熊本熊的日常

日常生活についての雑記

ライカのカメラを買う

2011年11月26日 | Weblog
先日、ライカのX1というカメラを買った。コンパクトデジタルなのだが、職人が手仕事で一台ずつ組み立てているモデルだという。手仕事だからどうこう、ということではなく、強い個性を感じるものを手元に置いておきたいという気持ちから物を選ぶと、手仕事製品に行き着くことが多くなる。今時の手仕事というのは値段もそれなりになるので、行き着いたところで買うのを断念するということも多くなる。結果として、身の回りに物が増えることもなく、さっぱりとした生活になる。しかし、今回は少し様相が違う。「ライカのカメラ」というものを手にしてみたいという思いが先にあった。噂だけはいろいろ耳にしていて、ちょっと踏み出せば現物を手にすることができる、というのなら、人生も後半だし、悔いの無いように触りに行ってみようかと思ったのである。向かった先は銀座のライカ直営店。

祝日の午後、店には客がひとりもいなかった。最初は展示されている実機をいじっていたのだが、自然な流れとして店の人との会話が始まる。フィルムカメラのほうは最初から買う意思は無かったので、話題はデジタルのほうに集中する。デジタルコンパクトとしては4機種の実機が並んでいて、正直なところ、今回購入したX1以外の機種には全く魅力を感じなかった。コンパクト以外のものは興味がないので、MシリーズやSシリーズは最初から対象外だ。
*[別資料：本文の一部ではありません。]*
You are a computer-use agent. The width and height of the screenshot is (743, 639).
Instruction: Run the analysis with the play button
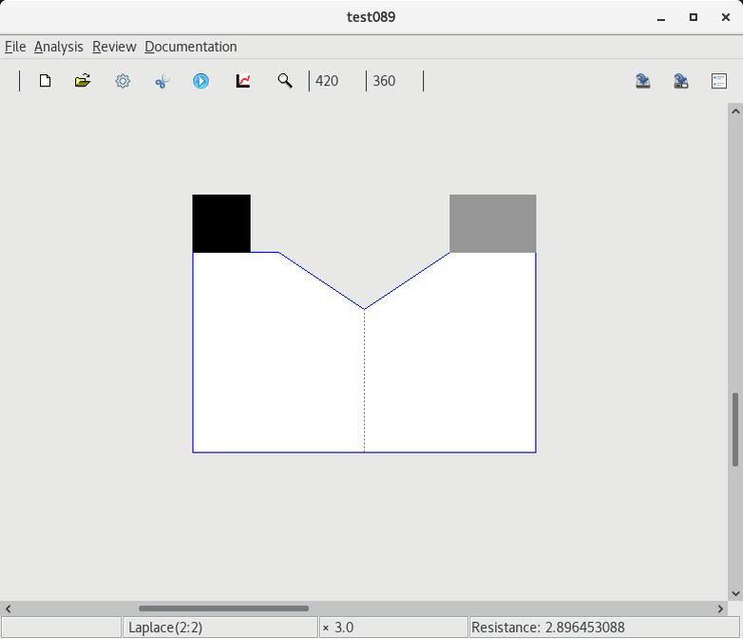coord(200,81)
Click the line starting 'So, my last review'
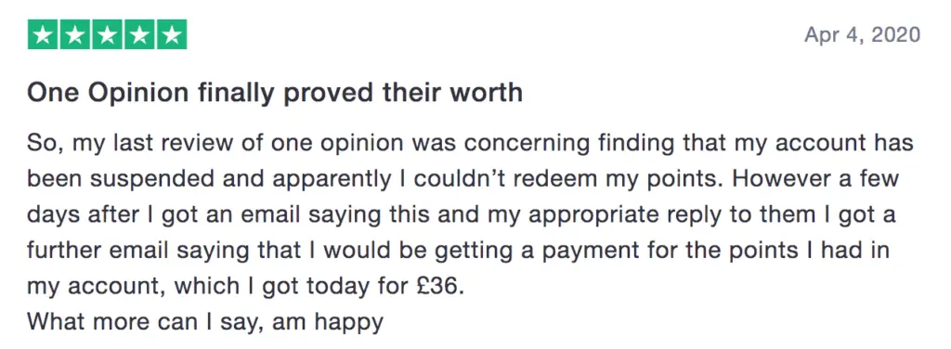This screenshot has width=951, height=349. tap(470, 145)
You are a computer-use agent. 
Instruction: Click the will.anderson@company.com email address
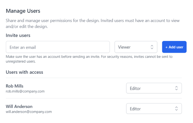point(29,112)
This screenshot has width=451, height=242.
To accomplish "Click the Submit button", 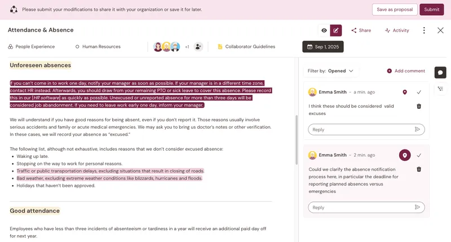I will [x=431, y=10].
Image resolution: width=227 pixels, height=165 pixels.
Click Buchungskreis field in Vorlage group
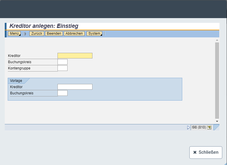tap(63, 93)
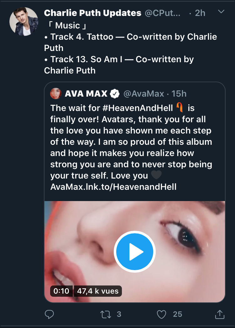This screenshot has width=235, height=328.
Task: Open the Charlie Puth Updates display name
Action: point(93,13)
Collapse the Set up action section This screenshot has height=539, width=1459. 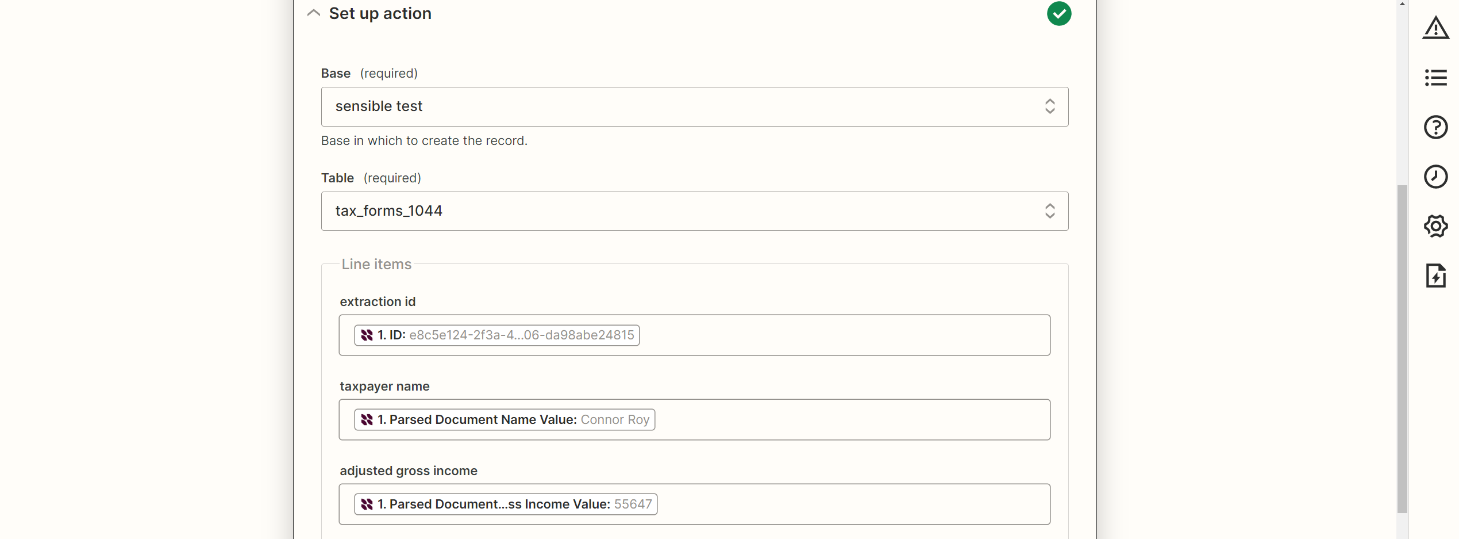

店の人といろいろ話をして、X1に落ち着いた。

このカメラの特徴はコンパクトでありながら、APS-Cサイズという大型のCMOSを搭載していることにある。受光素子が大型になるとピント合わせに時間を要するのは仕方がない。カタログには「ライカX1のオートフォーカス機能は素早い焦点合せを可能にし、決定的瞬間を逃しません。」などと書いてあるが、店の人は正直に「たぶん遅いと感じると思います」と言っていた。CMOS以外の部分では、カタログデータだけを比較すれば、国内メーカーの製品のほうがコストパフォーマンスは上だと思う。評価のポイントはレンズとCMOSということになる。カメラなのだから光学系の特徴に注目するのは当然なのだが、写りがどうこうというのは多分に主観の要素が大きいので使ってみなければわからない。それを想像する手がかりとしては、店頭に用意されているサンプル写真しかない。メカとしてのカメラのほうは、体良く言えば「シンプル」なものだが、撮った写真のほうは、ちょっと違ったものを感じた。店の人が勧めるように、モニターで観るだけでなく大きく引き延ばしてプリントする、という機会がどれほどあるのか疑問がないわけではないのだが、そういうことをしてみたいと思わせるものはある。これから、そういうことをしてみたいと思わせる写真を撮らないといけない。